24-HOUR VIEW: USD could dip below the strong 109.40 support but last week’s low near 109.00 is unlikely to come under threat. While we highlighted yesterday “upward pressure has dissipated”, we expected USD to “trade sideways within a 110.00/110.50 range”. The ease of which USD cracked 110.00 and the subsequent plunge to 109.45 came as a surprise. The sharp decline is running too fast, too soon but the weakness is not showing sign of stabilizing just yet. From here, barring a move above 110.00 (minor resistance at 109.75), USD could dip below the strong 109.40 support but last week’s low near 109.00 is unlikely to come under threat.

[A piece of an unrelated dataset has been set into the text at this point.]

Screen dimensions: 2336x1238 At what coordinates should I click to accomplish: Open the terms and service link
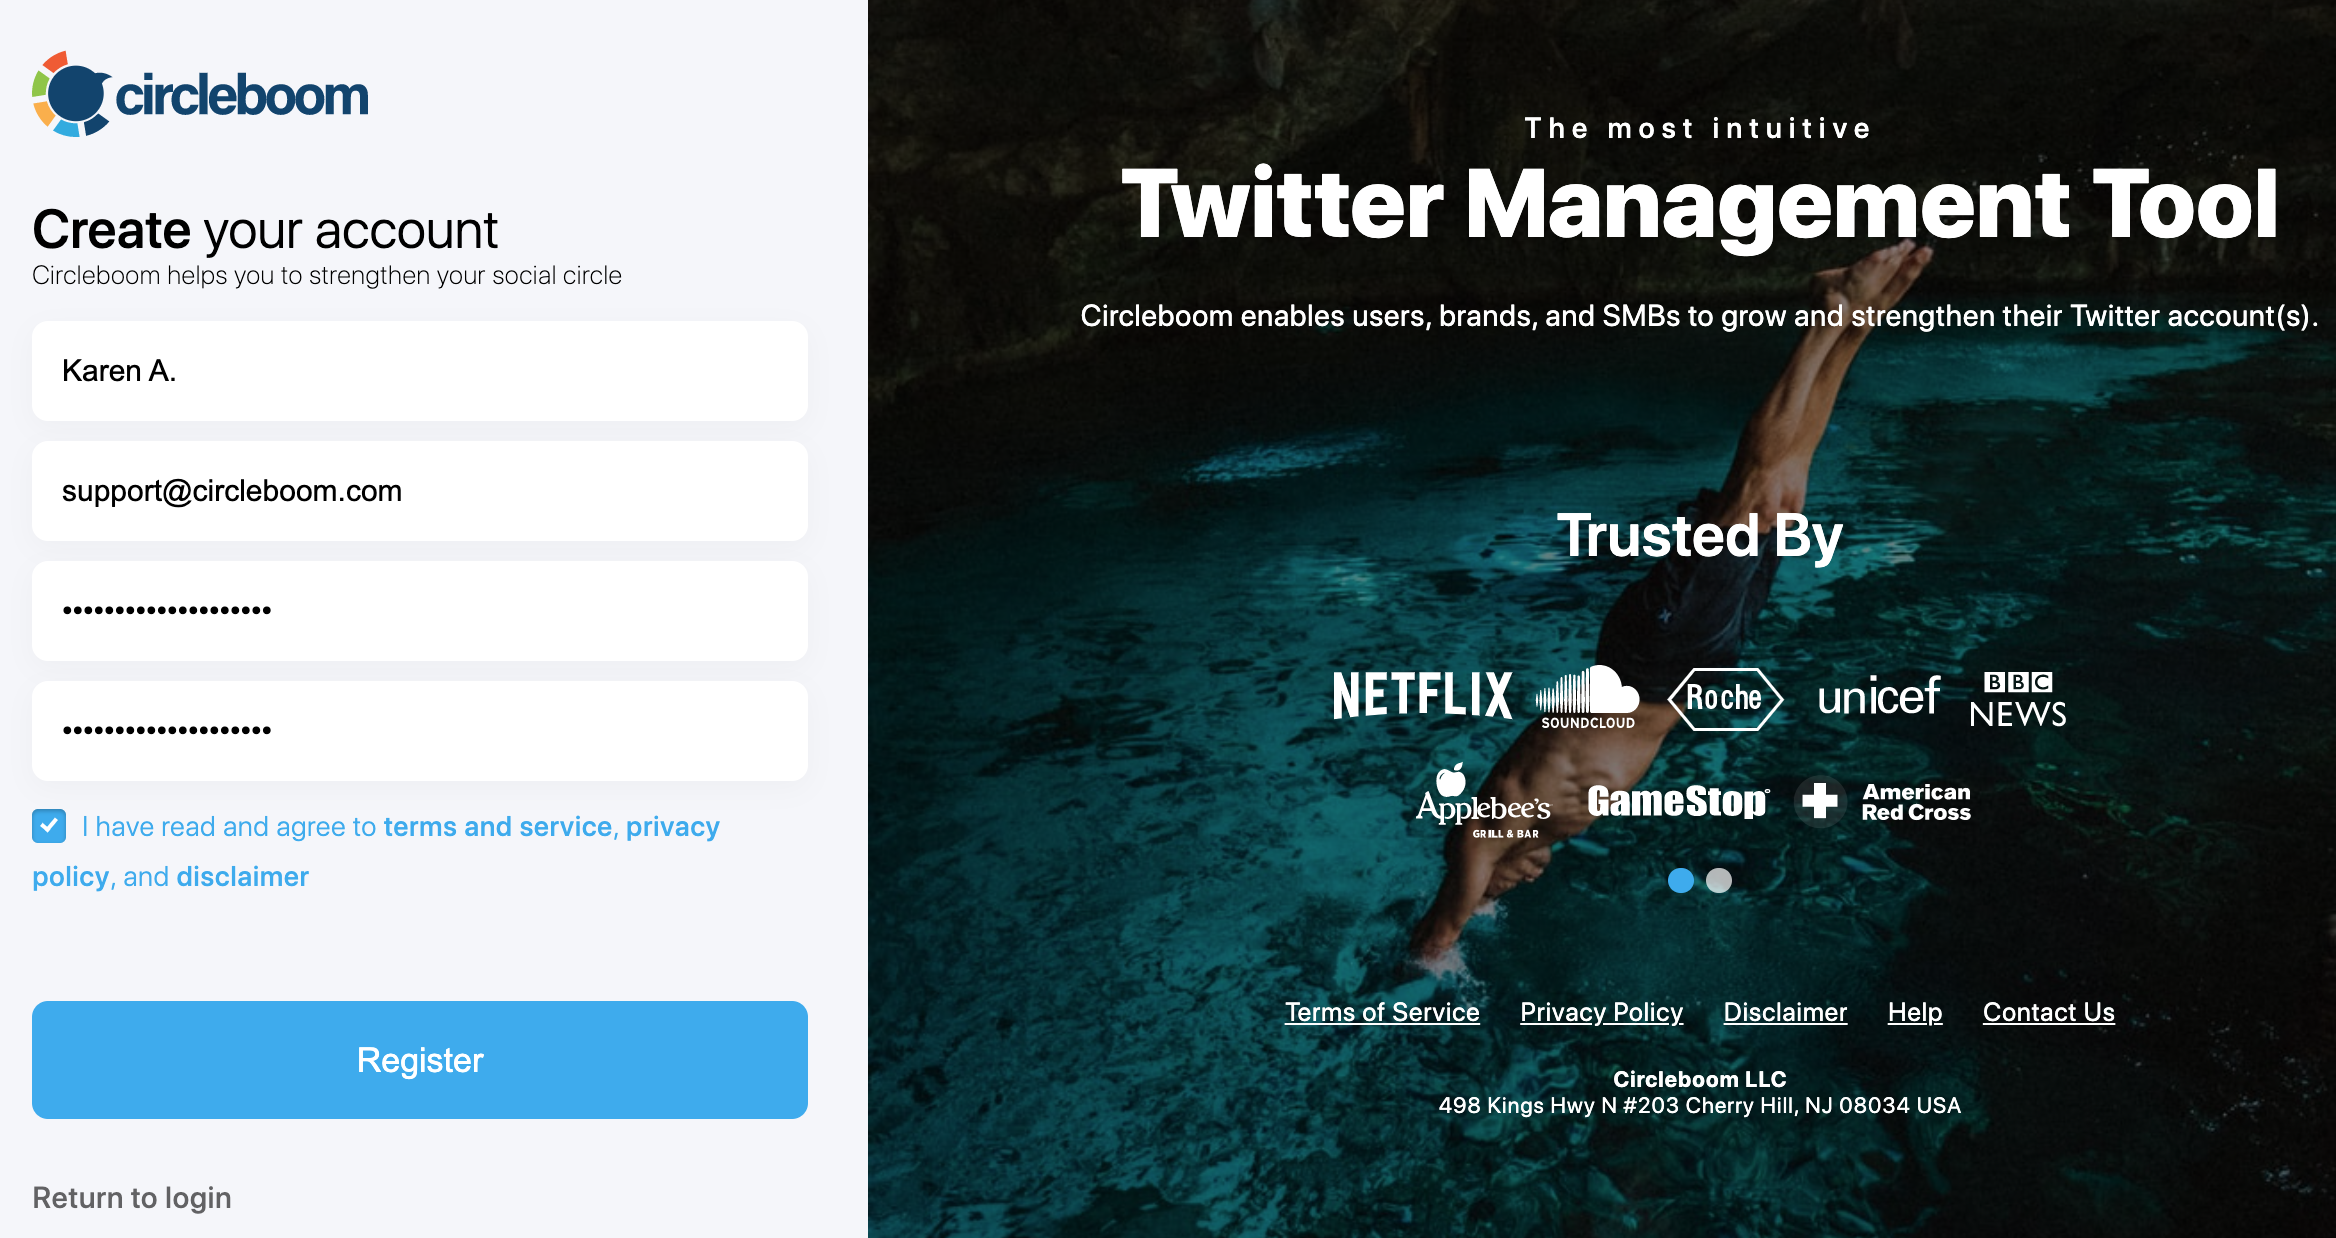click(x=498, y=827)
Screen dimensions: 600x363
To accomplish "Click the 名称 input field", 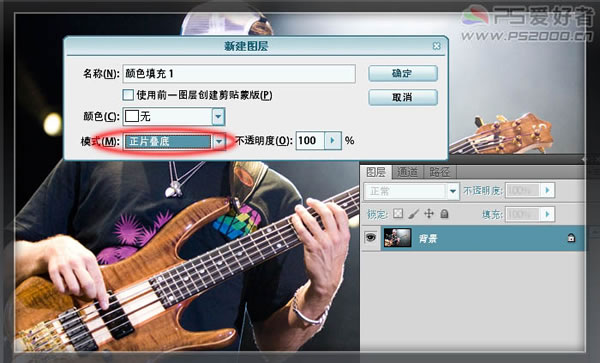I will (x=239, y=74).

1-3 WEEKS VIEW: USD has moved into a sideway-trading phase. We have held the same view since Tuesday (21 May, spot at 110.05) that USD has “moved into a sideway-trading phase”. USD subsequently came close to the top of our expected 109.40/110.80 sideway-trading range (high of 110.67) before diving yesterday to an overnight low of 109.45, just above the bottom of our expected range. For now, there is no change to our view but we are not ruling out a dip below 109.40. That said, only a break of 109.00 would indicate that the current ‘sideway-trading’ phase has morphed into a ‘negative’ one.